JH: Sounds promising. So what do you make of the recent back-and-forth in First Things Magazine between Dana Gioia and Gregory Wolfe? Just to fill our readers in, both agree that the place for Catholic writing in the public eye has greatly receded in the last half-century. Gioia appears to put a lot of weight on the absence of writers to fill the shoes of past giants – Flannery O’Connor, Graham Greene, Walker Percy, etc. Wolfe takes issue with this, claiming that there is indeed a new generation of Catholic writers out there – but that for various reasons they’re not being heard. At various points, both seem to indict the culture at large as not being receptive to the kind of things that today’s Catholic writers are saying. Is this more or less how you read them, Nick? What’s your take – is there a problem here? And if so, is there a remedy?
NR: Gioia’s essay will become part of the Catholic literary curriculum from here forward. It is simply a must-read: comprehensive, controversial, and timely. But it also pissed me off. Here is where that happened:
“If one needs an image or metaphor to describe our current Catholic literary culture, I would say that it resembles the present state of the old immigrant urban neighborhoods our grandparents inhabited. They may still have a modicum of local color amid their crumbling infrastructure, but they are mostly places from which upwardly mobile people want to escape. Economically depressed, they offer few rewarding jobs. They no longer command much social or cultural power. To visualize the American Catholic arts today, don’t imagine Florence or Rome. Think Newark, New Jersey.”
Newark: where my family is from, where I went to graduate school, and where I teach (Rutgers). A punching bag for lazily generalists: a group I previously did not include Gioia in, and a place I refuse to believe that he belongs. He’s a California guy, so maybe this is a cross-coast misreading of a city pulsing with life (one, yes, burdened with crime and poverty–but what American cities escape those pains? And how are we being Catholic by reducing their populations to that?). That little quibble–and of course I know it is small–opened my eyes to a larger problem with Gioia (a problem I had with his 1991 essay, “Can Poetry Matter?”–well, had after the fact; I was 10 when it was first published). He’s got an idea of what Catholic literature should be, not what it is. He’s a dogmatist.
You know, Gioia is an incredible writer, a force of literary culture. He’s paved the way for Catholic writers and scholars to reach the high levels of publishing and academia, but he’s a different guy. We might share Italian ethnicity, but we’ve got vastly different tastes in literature. Pity the Beautiful is a gorgeous book–but it’s not from my bloodline. Gioia has, in one swoop, reduced the current Catholic literary presence to a footnote. He has ignored the great Catholic writing in small presses and literary magazines, not to mention the mainstream work. His sum definition of what makes one a Catholic writer–let alone a great one–is reductive and narrow.
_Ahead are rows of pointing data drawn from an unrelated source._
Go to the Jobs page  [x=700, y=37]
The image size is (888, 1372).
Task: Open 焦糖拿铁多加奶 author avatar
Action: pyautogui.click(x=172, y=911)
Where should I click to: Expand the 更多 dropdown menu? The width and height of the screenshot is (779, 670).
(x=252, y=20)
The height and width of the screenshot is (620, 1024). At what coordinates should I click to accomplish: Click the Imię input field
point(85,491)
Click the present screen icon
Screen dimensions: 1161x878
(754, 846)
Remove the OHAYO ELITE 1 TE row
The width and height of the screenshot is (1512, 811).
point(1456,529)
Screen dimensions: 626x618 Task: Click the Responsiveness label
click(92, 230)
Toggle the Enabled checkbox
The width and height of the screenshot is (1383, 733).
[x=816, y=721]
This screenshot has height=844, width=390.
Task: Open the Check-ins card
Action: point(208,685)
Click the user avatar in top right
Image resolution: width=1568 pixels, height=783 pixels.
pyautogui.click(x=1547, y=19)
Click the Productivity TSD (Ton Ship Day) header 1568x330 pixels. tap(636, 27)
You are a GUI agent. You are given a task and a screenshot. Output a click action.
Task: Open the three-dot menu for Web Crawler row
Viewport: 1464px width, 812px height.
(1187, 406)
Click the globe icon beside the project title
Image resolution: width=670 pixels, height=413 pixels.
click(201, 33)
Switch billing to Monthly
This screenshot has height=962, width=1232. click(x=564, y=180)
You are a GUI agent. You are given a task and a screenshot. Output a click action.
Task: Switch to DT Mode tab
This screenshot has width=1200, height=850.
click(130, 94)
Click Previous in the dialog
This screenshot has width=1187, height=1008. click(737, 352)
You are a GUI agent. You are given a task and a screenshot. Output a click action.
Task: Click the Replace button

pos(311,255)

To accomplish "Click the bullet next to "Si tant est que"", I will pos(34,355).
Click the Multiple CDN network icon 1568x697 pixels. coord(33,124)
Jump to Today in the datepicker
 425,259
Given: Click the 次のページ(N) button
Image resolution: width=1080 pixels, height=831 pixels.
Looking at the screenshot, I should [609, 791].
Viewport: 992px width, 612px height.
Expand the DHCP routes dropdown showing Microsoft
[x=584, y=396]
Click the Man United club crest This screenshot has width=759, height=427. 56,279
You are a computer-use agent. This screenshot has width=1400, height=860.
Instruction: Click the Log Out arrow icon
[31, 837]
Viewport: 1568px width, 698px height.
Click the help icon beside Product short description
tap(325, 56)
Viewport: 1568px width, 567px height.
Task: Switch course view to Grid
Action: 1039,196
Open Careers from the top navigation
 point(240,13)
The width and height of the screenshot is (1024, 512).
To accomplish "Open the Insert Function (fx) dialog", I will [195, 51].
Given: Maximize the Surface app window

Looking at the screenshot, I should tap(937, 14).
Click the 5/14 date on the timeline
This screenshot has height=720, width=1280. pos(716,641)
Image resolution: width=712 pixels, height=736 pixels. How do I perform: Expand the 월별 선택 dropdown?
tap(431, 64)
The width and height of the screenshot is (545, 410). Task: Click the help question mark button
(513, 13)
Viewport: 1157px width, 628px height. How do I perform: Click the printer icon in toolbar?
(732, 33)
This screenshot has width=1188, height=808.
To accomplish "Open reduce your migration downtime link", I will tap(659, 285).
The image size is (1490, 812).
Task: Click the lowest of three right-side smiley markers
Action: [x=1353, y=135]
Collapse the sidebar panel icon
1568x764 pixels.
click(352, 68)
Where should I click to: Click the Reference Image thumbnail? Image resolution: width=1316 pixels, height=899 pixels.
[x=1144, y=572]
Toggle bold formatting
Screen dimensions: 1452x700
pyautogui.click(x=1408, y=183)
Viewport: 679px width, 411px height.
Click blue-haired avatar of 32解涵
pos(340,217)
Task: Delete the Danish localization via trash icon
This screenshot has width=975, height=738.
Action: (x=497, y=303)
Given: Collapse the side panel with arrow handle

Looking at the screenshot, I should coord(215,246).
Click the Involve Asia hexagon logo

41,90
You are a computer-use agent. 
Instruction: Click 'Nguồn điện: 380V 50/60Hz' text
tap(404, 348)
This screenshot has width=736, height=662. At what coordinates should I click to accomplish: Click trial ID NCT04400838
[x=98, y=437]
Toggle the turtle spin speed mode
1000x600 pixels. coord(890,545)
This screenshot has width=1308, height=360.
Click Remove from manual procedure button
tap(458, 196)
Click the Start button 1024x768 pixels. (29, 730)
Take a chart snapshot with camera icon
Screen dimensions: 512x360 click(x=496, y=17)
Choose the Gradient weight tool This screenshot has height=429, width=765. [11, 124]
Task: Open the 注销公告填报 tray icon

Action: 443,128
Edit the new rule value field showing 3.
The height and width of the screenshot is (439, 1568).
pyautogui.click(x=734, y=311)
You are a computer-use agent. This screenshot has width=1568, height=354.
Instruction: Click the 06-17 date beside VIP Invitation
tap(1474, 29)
Look at the first paragraph of his essay, which contains this absolute:
“Stated simply, the paradox is that, although Roman Catholicism constitutes the largest religious and cultural group in the United States, Catholicism currently enjoys almost no positive presence in the American fine arts—not in literature, music, sculpture, or painting.”
No positive presence. Donna Tartt, Donna Tartt, Donna Tartt. To name one person (three times). I get it–in a longform essay, you’ve got to take a stance at the start, and he knows what he’s doing with this essay. From Section VI:
“By now I have surely said something to depress, anger, or offend every reader of this essay. It depresses me, too, but I won’t apologize. If I have outlined the cultural situation of Catholic writers in mostly negative terms, it is not out of despair or cynicism. It is because to solve a problem, we must first look at it honestly and not minimize or deny the difficulties it presents. If we want to revitalize some aspect of cultural life, we must understand the assumptions and forces that govern it.”
There it is.
I read Gioia’s essay like it was a scolding from an elder. Which is cool. But it was his Bobby Knight moment. Sorry to mix metaphors, but we need a Lombardi, we need a Francis. Sure, Gioia is the guy to give a kick in the ass like this. I respect him a ton. But I’m more in line with writers like Wolfe, who I think have a closer pulse on the working writer, on publishing, and on, really, Catholics in the pews. Now there’s someone who is making writing of faith essential to a wide audience. And here I also stand with Dave Griffith — we need to be catholic in defining what it means to be a Catholic, literary or otherwise. Take David Foster Wallace, who was a seeker his whole life, who attended RCIA (but quit, I think, a few times). Gioia wouldn’t let him in the door. I’m going to be the guy to prop it open, to keep that adoration going past midnight, just in case somebody shows up.
The ultimate problem is that we are lacking a Catholic critical infrastructure. Gioia is right (and here he echoes Hansen) that Catholic fiction needs to do the hard work of faith, not simply “be” Catholic in intent. Without this critical infrastructure–without conversation and contradiction–we are left with a provincial literature. Catholic stories published in Catholic magazines for Catholic readers, or Catholic books reviewed on Amazon by Catholic reviewers who gauge the writer’s fidelity to Catholicism as you would rate a vacuum. I stay away from Catholic fiction written without a hint of the larger world, without a concern for craft. I don’t want to live in that literary world. I want to read a story that will stir a Catholic heart and pass the craft test. Devotion and discernment. Why can’t we have both?
An honest Catholic worldview is hard-won; it sees the world as suffused with mystery, but that mystery needs to be sought, and touched. We don’t need to bring God down from the rafters; I think He’s already here on the ground. We need a critical sense that proceeds with eyes open – the willingness to accept and recognize the various shades of Catholicism. We need to listen to women in this conversation, to lapsed Catholics and sometimes Catholics and not-Catholics. We need a dialogue. The ultimate remedy, though, is in Catholic writers. I say to them: Let’s prove Gioia wrong. I suspect that’s what he really wants.
Nuestra Senora de Guadalupe del Valle Pojoaque (from Oblations, Gold Wake Press, 2011)
Washing of feet: twelve people lined behind the church. Three pieces of
plywood, side by side, holes in the center of each for draining. Hose pulled
out, faucet on. Khakis rolled to calves, dresses pressed against thighs.
Socks tucked into boots, lined in the grass like children’s backpacks.
Father Regan in sandals, sleeves pulled back to his elbows. White towels
on both his shoulders. This year there are three women. Father Regan
knew he would have to answer someone, whether it was a side comment or
a direct question: why the females? At first he would answer with a joke
(what man wouldn’t rather see the attractive feet of a woman than the
knobby feet of a man)? He would wash feet, pull his hand along heels,
dribble water along the tips of toes. And then he would claim permission
from the Holy See. Direct permission? Permission is never direct. Not
from God. Would all of us want to believe in so simple a relationship?